— START MATERIAL FOR THE TASK —
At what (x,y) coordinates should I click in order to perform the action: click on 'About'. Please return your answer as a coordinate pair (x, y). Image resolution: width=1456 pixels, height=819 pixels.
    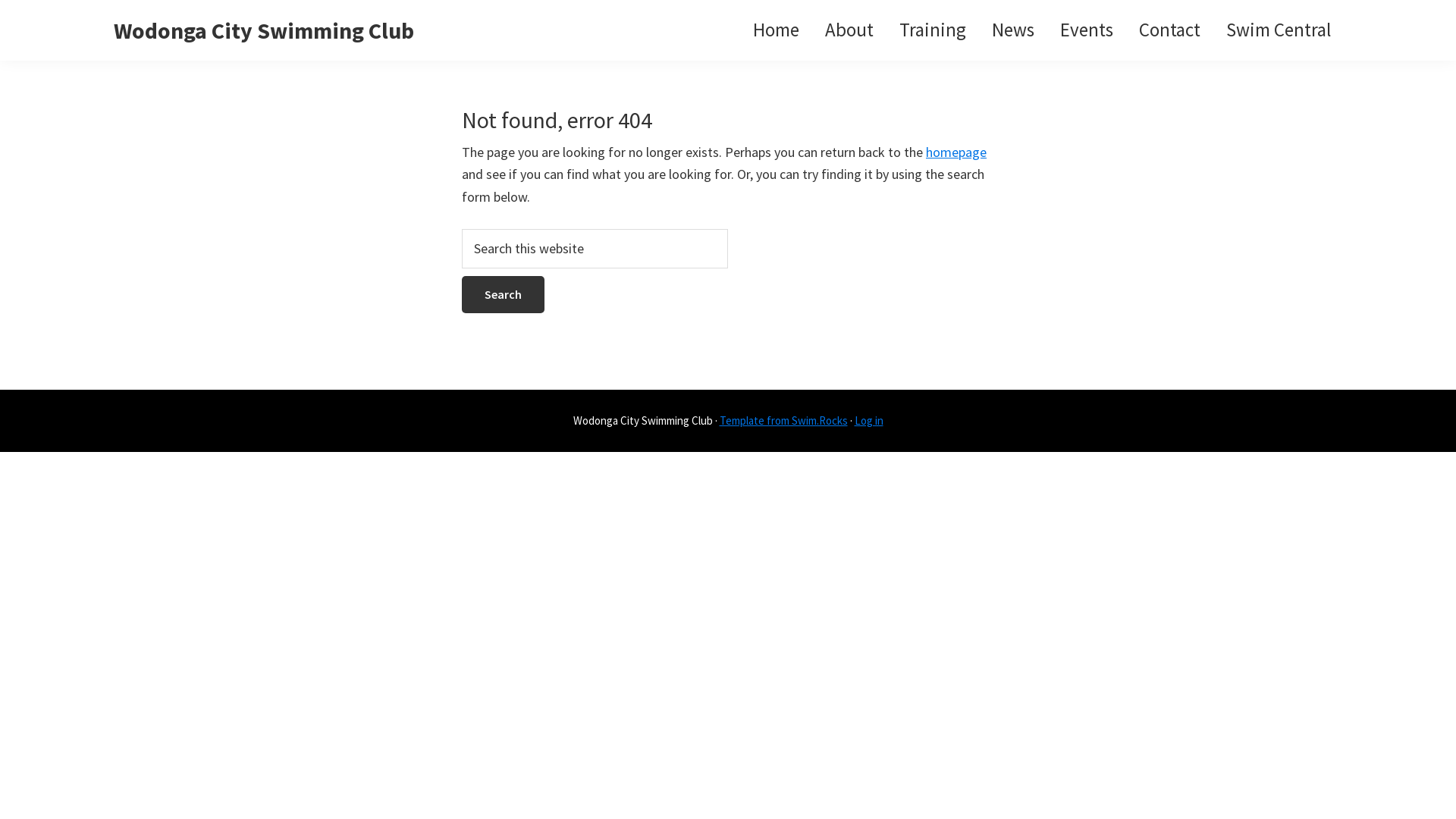
    Looking at the image, I should click on (848, 30).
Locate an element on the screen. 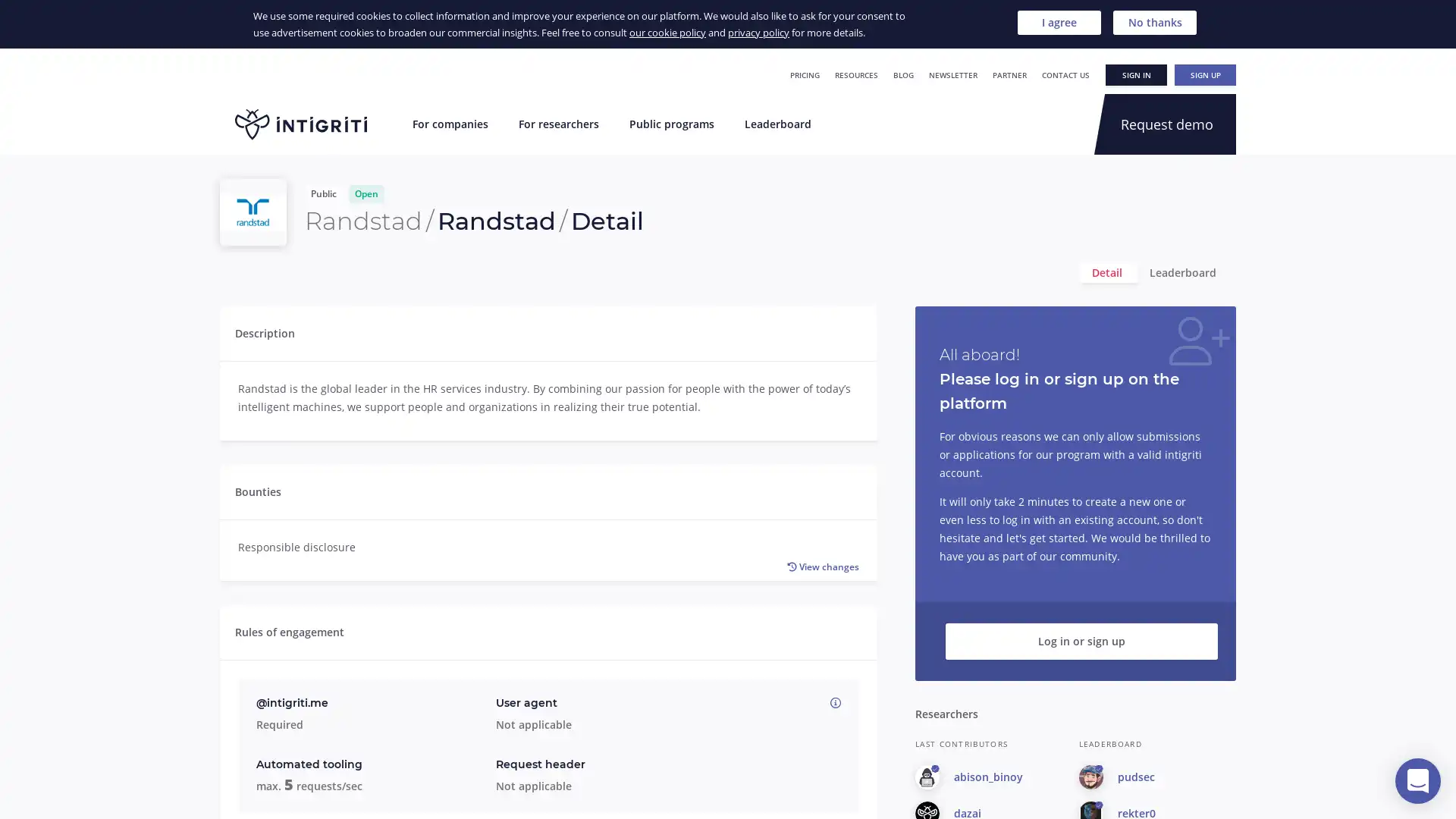 The image size is (1456, 819). No thanks is located at coordinates (1153, 23).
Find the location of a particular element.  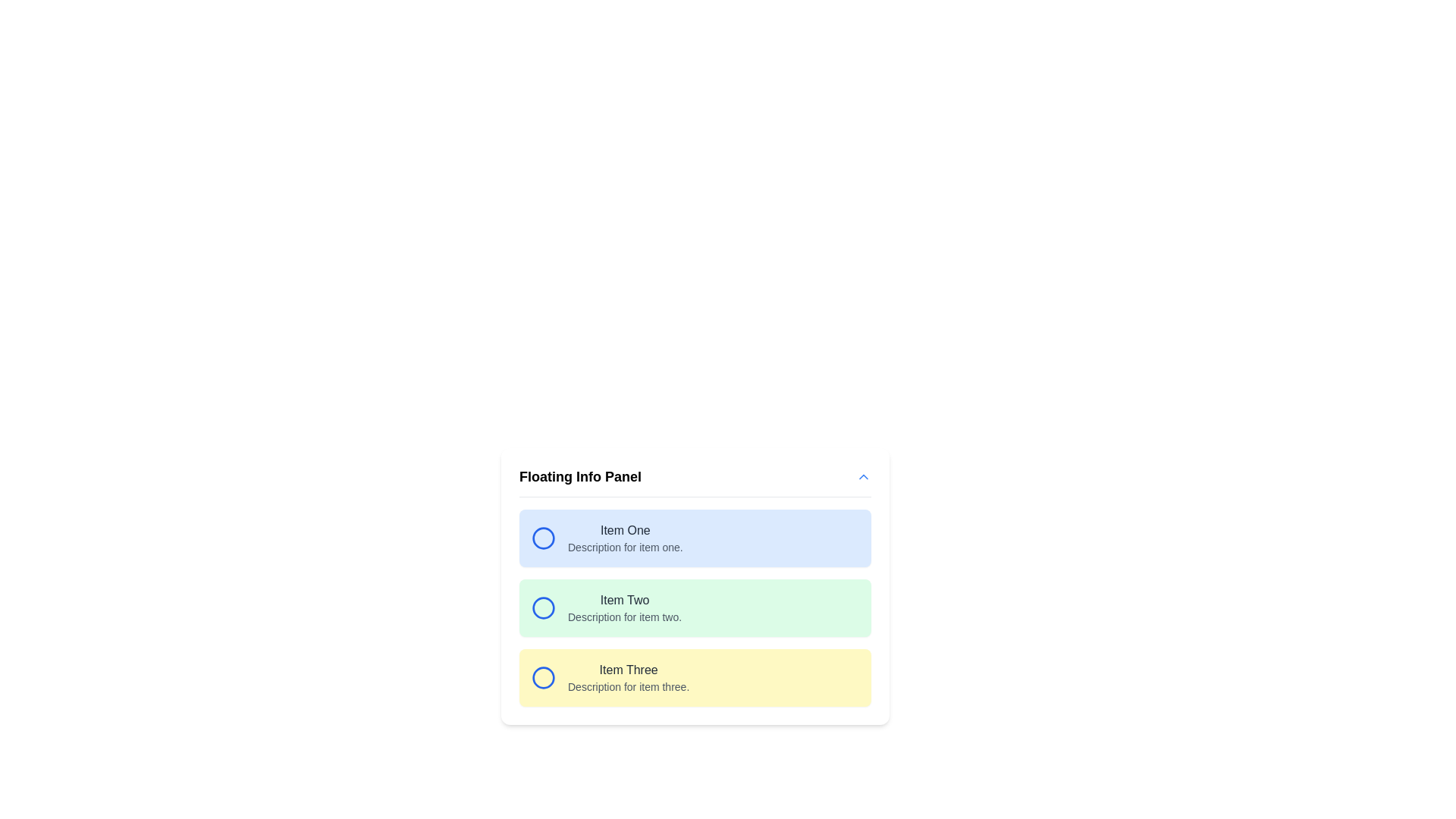

the text element that displays 'Item Three' with a pale yellow background and contains the description 'Description for item three.' is located at coordinates (629, 677).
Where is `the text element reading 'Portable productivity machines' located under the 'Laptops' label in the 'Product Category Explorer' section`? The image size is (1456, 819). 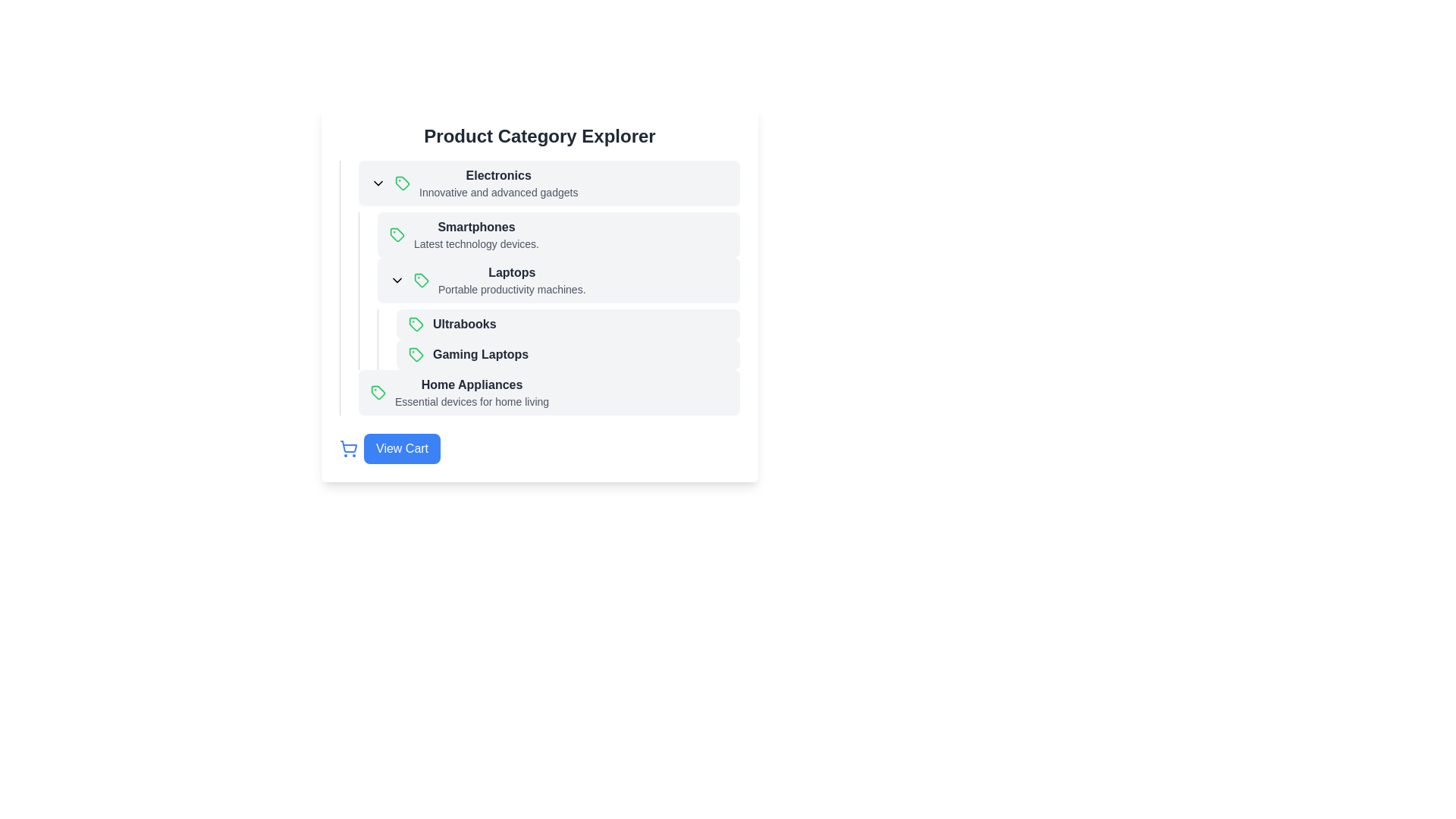 the text element reading 'Portable productivity machines' located under the 'Laptops' label in the 'Product Category Explorer' section is located at coordinates (512, 289).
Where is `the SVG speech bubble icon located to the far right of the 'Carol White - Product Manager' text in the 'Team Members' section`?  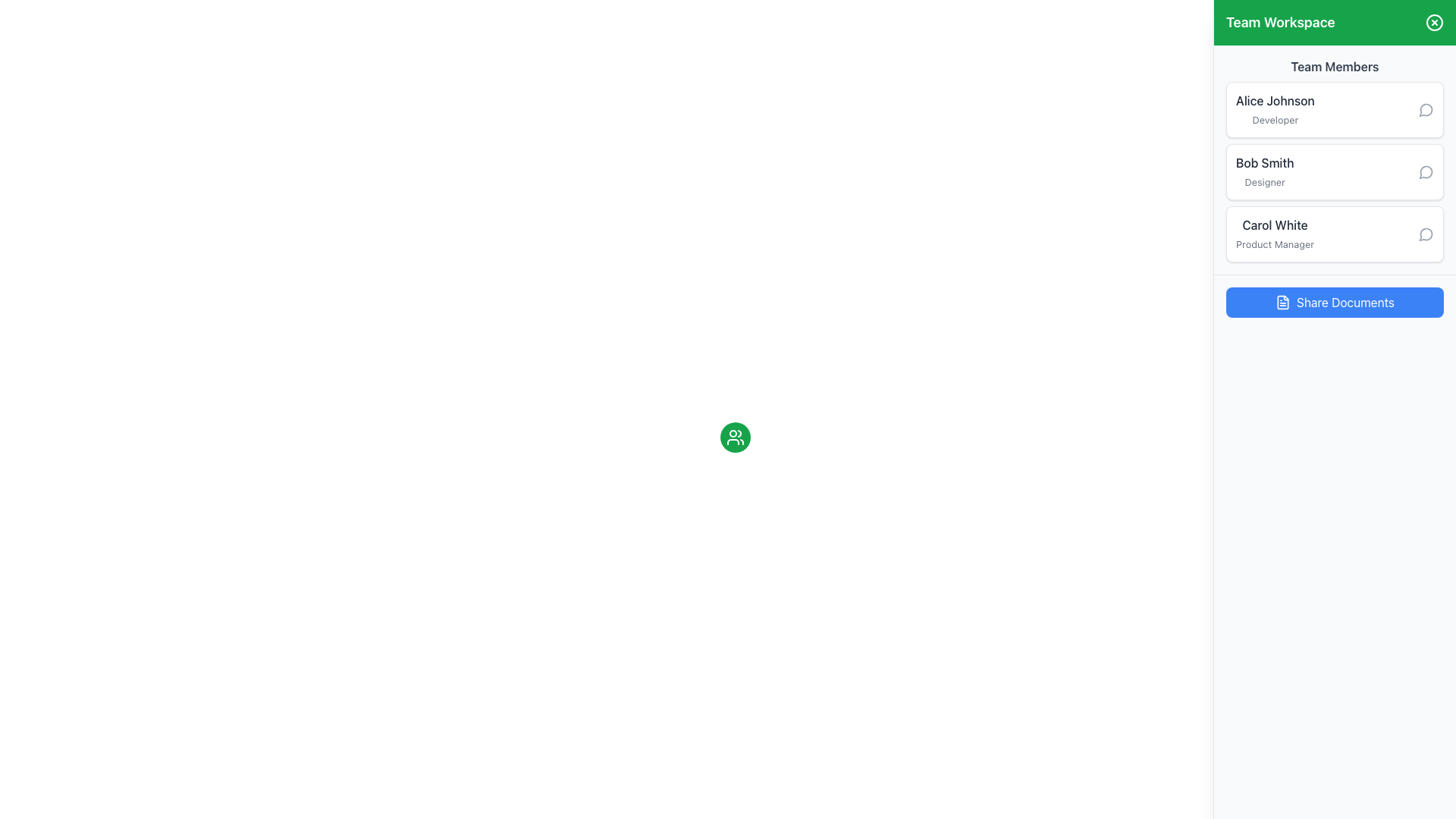 the SVG speech bubble icon located to the far right of the 'Carol White - Product Manager' text in the 'Team Members' section is located at coordinates (1425, 234).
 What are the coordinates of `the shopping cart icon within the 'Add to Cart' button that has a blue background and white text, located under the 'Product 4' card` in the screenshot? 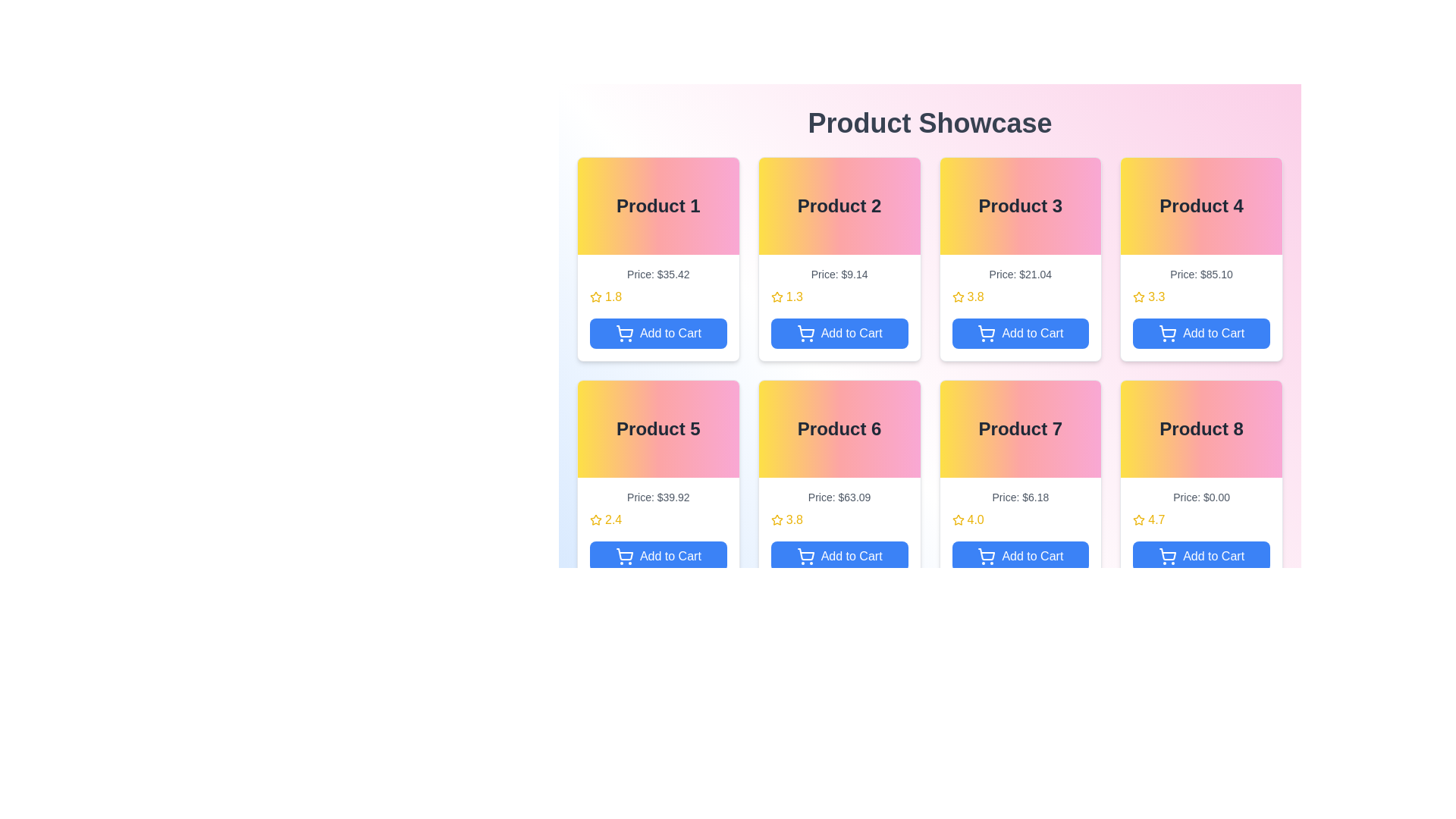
— END MATERIAL FOR THE TASK —
*SHORT TASK:* Please reproduce word for word the lines from the start of the lines above through the line containing "Looking at the", including that line, and leave the pictures out of your copy.

*SOLUTION BELOW:*
At what (x,y) coordinates should I click in order to perform the action: click on 'About'. Please return your answer as a coordinate pair (x, y). Image resolution: width=1456 pixels, height=819 pixels.
    Looking at the image, I should click on (848, 30).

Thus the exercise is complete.